• Cystic Fibrosis is a multi-system disease. The Cystic Fibrosis Trust (the national trust for CF) recommends the best care for people with CF is at a specialist CF centre by the multidisciplinary team of doctors, nurses and allied health professionals. This is what CFK supports at the Queen Alexandra Hospital for the children of Portsmouth.

    The different ways Cystic Fibrosis is treated can be split in the following sections:

  • Physiotherapy

    This is a way of clearing the thick, sticky mucus from the lungs. Parents are taught how to do this for their child by the physiotherapist in the CF clinic. Adults with CF can learn how to administer their own physiotherapy.

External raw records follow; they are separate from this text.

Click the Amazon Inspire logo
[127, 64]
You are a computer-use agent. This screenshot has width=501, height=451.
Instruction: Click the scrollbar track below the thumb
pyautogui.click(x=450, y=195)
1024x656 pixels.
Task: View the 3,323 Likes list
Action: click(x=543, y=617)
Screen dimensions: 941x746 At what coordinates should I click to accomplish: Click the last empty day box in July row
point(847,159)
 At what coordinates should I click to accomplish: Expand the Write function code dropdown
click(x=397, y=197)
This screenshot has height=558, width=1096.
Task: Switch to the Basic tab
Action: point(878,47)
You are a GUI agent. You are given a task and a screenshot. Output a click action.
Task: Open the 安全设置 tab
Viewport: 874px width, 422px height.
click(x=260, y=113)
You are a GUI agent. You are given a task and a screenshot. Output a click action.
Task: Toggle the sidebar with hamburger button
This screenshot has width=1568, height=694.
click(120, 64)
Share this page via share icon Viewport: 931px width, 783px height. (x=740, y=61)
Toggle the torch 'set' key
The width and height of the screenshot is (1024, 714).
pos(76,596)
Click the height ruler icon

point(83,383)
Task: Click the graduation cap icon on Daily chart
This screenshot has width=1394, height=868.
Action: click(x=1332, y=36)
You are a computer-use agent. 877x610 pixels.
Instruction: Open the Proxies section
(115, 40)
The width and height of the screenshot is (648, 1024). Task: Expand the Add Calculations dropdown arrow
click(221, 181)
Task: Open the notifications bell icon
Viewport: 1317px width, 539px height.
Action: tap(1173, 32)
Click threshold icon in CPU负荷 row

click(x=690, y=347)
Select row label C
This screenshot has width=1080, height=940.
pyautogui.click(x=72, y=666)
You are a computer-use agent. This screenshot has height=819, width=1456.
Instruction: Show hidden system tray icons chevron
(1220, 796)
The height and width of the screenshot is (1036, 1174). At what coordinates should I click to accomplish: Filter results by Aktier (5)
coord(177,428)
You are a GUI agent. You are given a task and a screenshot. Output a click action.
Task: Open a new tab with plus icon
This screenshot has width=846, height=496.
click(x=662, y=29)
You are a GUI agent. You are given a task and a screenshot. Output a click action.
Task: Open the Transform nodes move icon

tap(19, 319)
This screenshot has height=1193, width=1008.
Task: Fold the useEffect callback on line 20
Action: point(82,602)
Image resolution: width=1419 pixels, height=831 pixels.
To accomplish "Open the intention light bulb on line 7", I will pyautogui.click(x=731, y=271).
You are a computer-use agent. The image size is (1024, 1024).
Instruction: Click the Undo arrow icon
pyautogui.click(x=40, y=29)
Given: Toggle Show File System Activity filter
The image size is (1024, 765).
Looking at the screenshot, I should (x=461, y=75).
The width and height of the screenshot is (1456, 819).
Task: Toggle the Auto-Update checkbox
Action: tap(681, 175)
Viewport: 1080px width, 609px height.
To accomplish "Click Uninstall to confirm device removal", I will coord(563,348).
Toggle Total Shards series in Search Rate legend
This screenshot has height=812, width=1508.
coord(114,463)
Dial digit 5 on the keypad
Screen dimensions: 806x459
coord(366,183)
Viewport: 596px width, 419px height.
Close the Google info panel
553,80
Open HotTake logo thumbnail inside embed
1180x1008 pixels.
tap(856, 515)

    Physiotherapy should start from the time of diagnosis. Breathing exercises can be introduced in the form of a game from the age of two or three.

    From around the age of nine, most children can start doing part of their physiotherapy for themselves. Most teenagers become completely independent and only require help if they have increased secretions.

  • Medication

    This can be taken in various ways:

    • Inhaled into the lungs using nebulisers, taken orally or injected.
    • These drugs treat the lungs in the following ways:
    • Bronchodilator drugs open the airways by relaxing the surrounding muscle, they relieve tightness and shortness of breath.
    • Antibiotics help to treat or control persistent infection and steroids reduce inflammation in the airways.
    • DNase breaks down mucus making it easier to clear.
  • Exercise

    Physical activity is an important part of the treatment process. Exercise is particularly important for people with CF as it prevents deterioration of the lungs and improves physical bulk and strength.

    Children with CF should be encouraged to take part in as much physical activity as possible - ideally types of exercise that make you out of breath, such as running, swimming, football or tennis.

  • Nutrition

    A suitable diet is very important for people with Cystic Fibrosis. A good body weight can help people to fight chest infections and help the body have reserves should they start losing weight when they are ill.

    The right diet for people with Cystic Fibrosis is high in energy (kilocalories), but the exact amount will vary by age and from person to person.